Parse Data in SQL

  • I have data into field (SS)(DD)(GG) i want parse that field into 3 different column. Is Substring work or there is other way i can parse this field.
    Three field should be like this
    Field 1 Field 2 Field 3
    SS DD GG

  • Will there always be 3 columns?

    Catch-all queries done right [/url]
    Gail Shaw's Performance Blog[/url]

  • 4 column max. it can be like that way (DD)(FFF)(GG)(HH) Field can have any character in ()

  • It depends... If your data is always in that format, then yes, the SUBSTRING function is the way to go.
    If the number of characters between parens can vary or the number of sets can vary, then you may need to parsing things with a string splitting function.

    IF OBJECT_ID('tempdb..#TestData', 'U') IS NOT NULL
    DROP TABLE #TestData;

    CREATE TABLE #TestData (
        String CHAR(12) NOT NULL
        );
    INSERT #TestData (String) VALUES ('(SS)(DD)(GG)')

    SELECT
        td.String,
        cs.CleanString,
        Col1 = SUBSTRING(cs.CleanString, 1, 2),
        Col2 = SUBSTRING(cs.CleanString, 3, 2),
        Col3 = SUBSTRING(cs.CleanString, 5, 2)
    FROM
        #TestData td
        CROSS APPLY ( VALUES (REPLACE(REPLACE(td.String, '(', ''), ')', '')) ) cs (CleanString)

  • sks_989 - Friday, June 9, 2017 9:47 AM

    4 column max. it can be like that way (DD)(FFF)(GG)(HH) Field can have any character in ()

    If 4 groups is the max, then you can use the PARSENAME function.


    IF OBJECT_ID('tempdb..#TestData', 'U') IS NOT NULL
    DROP TABLE #TestData;

    CREATE TABLE #TestData (
        String VARCHAR(20) NOT NULL
        );
    INSERT #TestData (String) VALUES ('(SS)(DD)(GG)'), ('(DD)(FFF)(GG)(HH)');

    SELECT
        td.String,
        cs.CleanString,
        Col1 = PARSENAME(cs.CleanString, 1),
        Col2 = PARSENAME(cs.CleanString, 2),
        Col3 = PARSENAME(cs.CleanString, 3),
        Col4 = PARSENAME(cs.CleanString, 4)
    FROM
        #TestData td
        CROSS APPLY ( VALUES (REPLACE(REPLACE(REPLACE(td.String, ')(', '.'), '(', ''), ')', '')) ) cs (CleanString);

  • Thanks Jason It worked.

  • sks_989 - Friday, June 9, 2017 10:11 AM

    Thanks Jason It worked.

    Good deal.
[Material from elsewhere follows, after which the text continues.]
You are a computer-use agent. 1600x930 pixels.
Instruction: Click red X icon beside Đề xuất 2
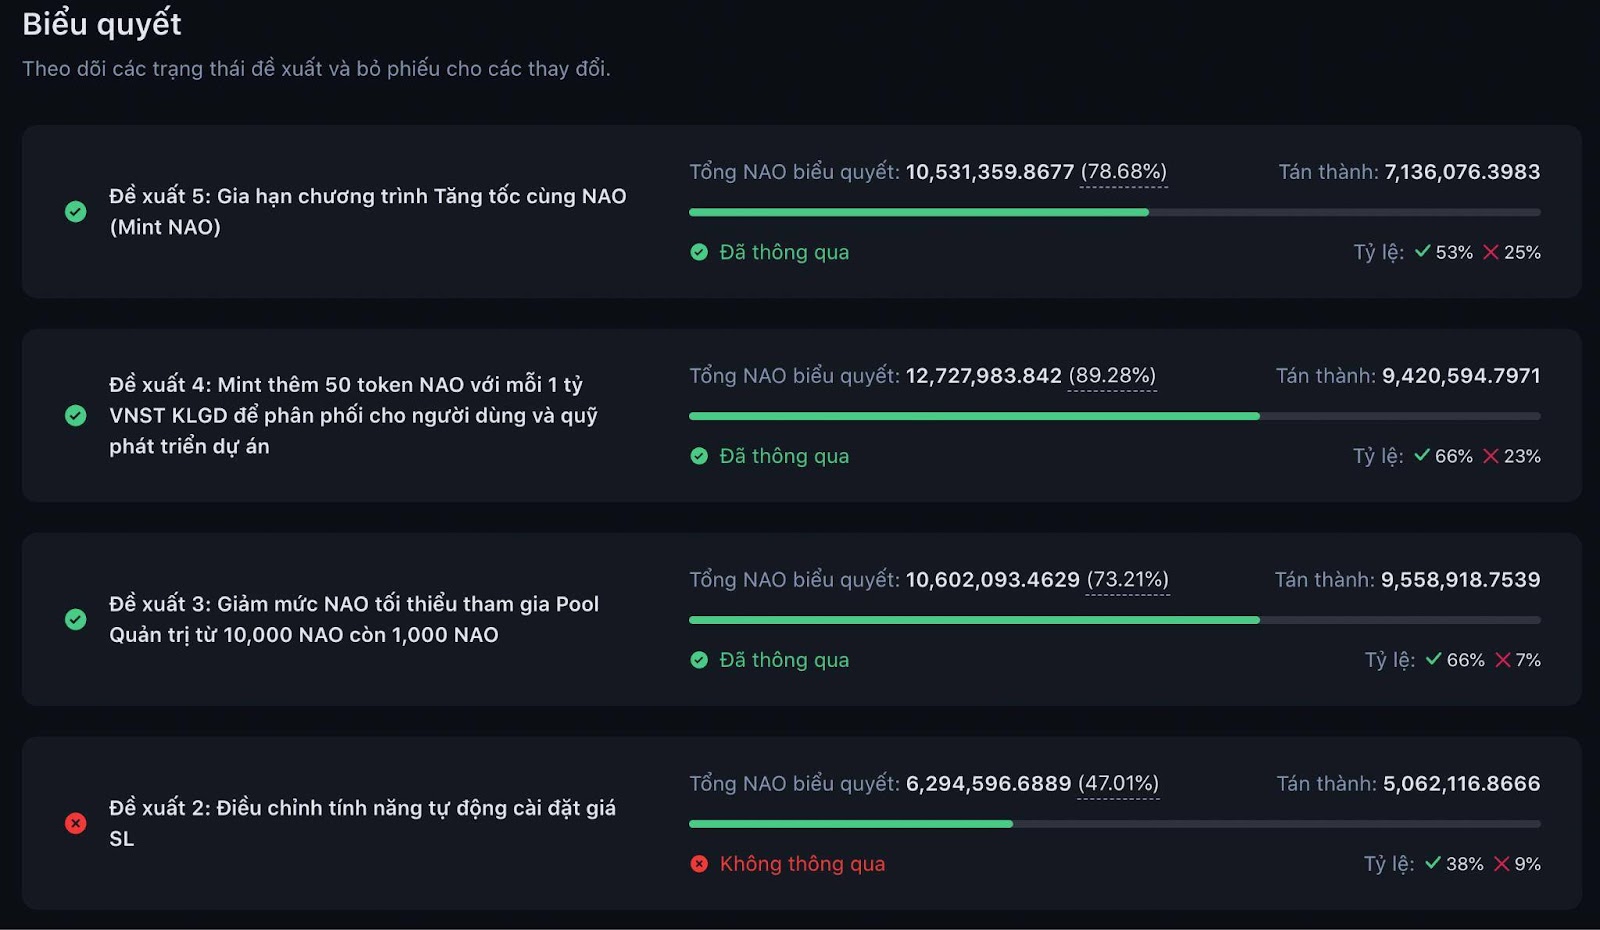75,823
Glad to help. 🙂

  • Jason if data is like this way (AS)(RT) output is coming as RT first and AS second. I want AS as first column

  • sks_989 - Friday, June 9, 2017 11:31 AM

    Jason if data is like this way (AS)(RT) output is coming as RT first and AS second. I want AS as first column

    DOH!!! I completely forgot about the PARSENAME working from right to left. Sorry about that...

    Try it like this...

    IF OBJECT_ID('tempdb..#TestData', 'U') IS NOT NULL
    DROP TABLE #TestData;

    CREATE TABLE #TestData (
      String VARCHAR(20) NOT NULL
      );
    INSERT #TestData (String) VALUES ('(SS)(DD)(GG)'), ('(DD)(FFF)(GG)(HH)'), ('(AS)(RT)');

    SELECT
      td.String,
      cs.CleanString,
        cc.ColumnCount,
        Col1 = PARSENAME(cs.CleanString, cc.ColumnCount),
        Col2 = PARSENAME(cs.CleanString, cc.ColumnCount -1),
        Col3 = PARSENAME(cs.CleanString, cc.ColumnCount -2),
        Col4 = PARSENAME(cs.CleanString, cc.ColumnCount -3)
    FROM
      #TestData td
      CROSS APPLY ( VALUES (REPLACE(REPLACE(REPLACE(td.String, ')(', '.'), '(', ''), ')', '')) ) cs (CleanString)
        CROSS APPLY ( VALUES (LEN(cs.CleanString) - LEN(REPLACE(cs.CleanString, '.', '')) + 1) ) cc (ColumnCount);

  • Thanks Jason. It worked now the way I want. Much Appreciated.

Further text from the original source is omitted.